If you want to identify comments with regexes, you really need to use the regex as a tokenizer. I.e., it identifies and extracts the first thing in the string, whether that thing be a string literal, a comment, or a block of stuff that is neither string literal nor comment. Then you grab the remainder of the string and pull the next token off the beginning.
This gets you around the problems with context. If you're just trying to look for things in the middle of the string, there's no good way to identify whether a particular "comment" is inside a string literal or not -- in fact, it's hard to identify where the string literals are in the first place, because of things like \"
. But if you always take the first thing in the string, it's easy to say "oh, the string starts with "
, so everything up to the next unescaped "
is more string." Context takes care of itself.
So you would want three regexes:
- One that identifies a comment starting at the beginning of the string (either a
//
or a /*
comment).
- One that identifies a string literal starting at the beginning of the string. Remember to check for both
"
and @"
strings; each has its own edge cases.
- One that identifies something that is neither of the above, and matches up until the first thing that could be a comment or a string literal.

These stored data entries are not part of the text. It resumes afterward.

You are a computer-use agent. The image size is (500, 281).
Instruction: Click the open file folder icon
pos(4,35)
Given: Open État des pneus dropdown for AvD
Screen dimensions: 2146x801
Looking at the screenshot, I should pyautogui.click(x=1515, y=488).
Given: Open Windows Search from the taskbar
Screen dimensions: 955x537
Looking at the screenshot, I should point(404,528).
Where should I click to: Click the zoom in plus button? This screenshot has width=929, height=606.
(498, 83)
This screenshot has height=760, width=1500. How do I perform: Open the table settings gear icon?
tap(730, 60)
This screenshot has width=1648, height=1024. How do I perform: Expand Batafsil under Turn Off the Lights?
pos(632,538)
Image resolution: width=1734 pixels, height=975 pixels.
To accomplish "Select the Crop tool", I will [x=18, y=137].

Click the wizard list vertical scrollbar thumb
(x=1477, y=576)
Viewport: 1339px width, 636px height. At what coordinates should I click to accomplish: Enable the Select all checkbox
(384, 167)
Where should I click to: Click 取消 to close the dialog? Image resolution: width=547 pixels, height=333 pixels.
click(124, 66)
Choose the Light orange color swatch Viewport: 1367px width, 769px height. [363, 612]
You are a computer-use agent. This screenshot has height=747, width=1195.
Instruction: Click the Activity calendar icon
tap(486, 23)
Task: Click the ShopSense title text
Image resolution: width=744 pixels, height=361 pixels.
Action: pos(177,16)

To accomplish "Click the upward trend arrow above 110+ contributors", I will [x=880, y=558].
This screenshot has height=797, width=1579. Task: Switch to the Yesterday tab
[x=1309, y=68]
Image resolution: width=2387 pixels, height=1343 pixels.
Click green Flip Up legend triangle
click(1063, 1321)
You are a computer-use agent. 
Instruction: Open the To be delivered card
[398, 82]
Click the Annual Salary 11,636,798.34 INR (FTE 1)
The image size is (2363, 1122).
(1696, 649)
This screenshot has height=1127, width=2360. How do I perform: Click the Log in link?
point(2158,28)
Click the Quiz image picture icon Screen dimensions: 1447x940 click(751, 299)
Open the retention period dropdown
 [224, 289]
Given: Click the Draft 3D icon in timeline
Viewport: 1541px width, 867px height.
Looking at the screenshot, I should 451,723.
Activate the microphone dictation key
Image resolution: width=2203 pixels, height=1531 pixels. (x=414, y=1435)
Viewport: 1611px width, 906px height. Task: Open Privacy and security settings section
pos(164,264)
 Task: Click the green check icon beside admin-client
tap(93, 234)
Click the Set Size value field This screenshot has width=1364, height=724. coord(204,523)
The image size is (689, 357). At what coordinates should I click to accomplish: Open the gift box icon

Writing the actual regex patterns is left as an exercise for the reader, since it would take hours to write and test it all and I'm not willing to do that for free. (grin) But it's certainly doable, if you have a good understanding of regexes (or have a place like StackOverflow to ask specific questions when you get stuck) and are willing to write a bunch of automated tests for your code. Watch out on that last ("anything else") case, though -- you want to stop just before an @
if it's followed by a "
, but not if it's an @
to escape a keyword to use as an identifier.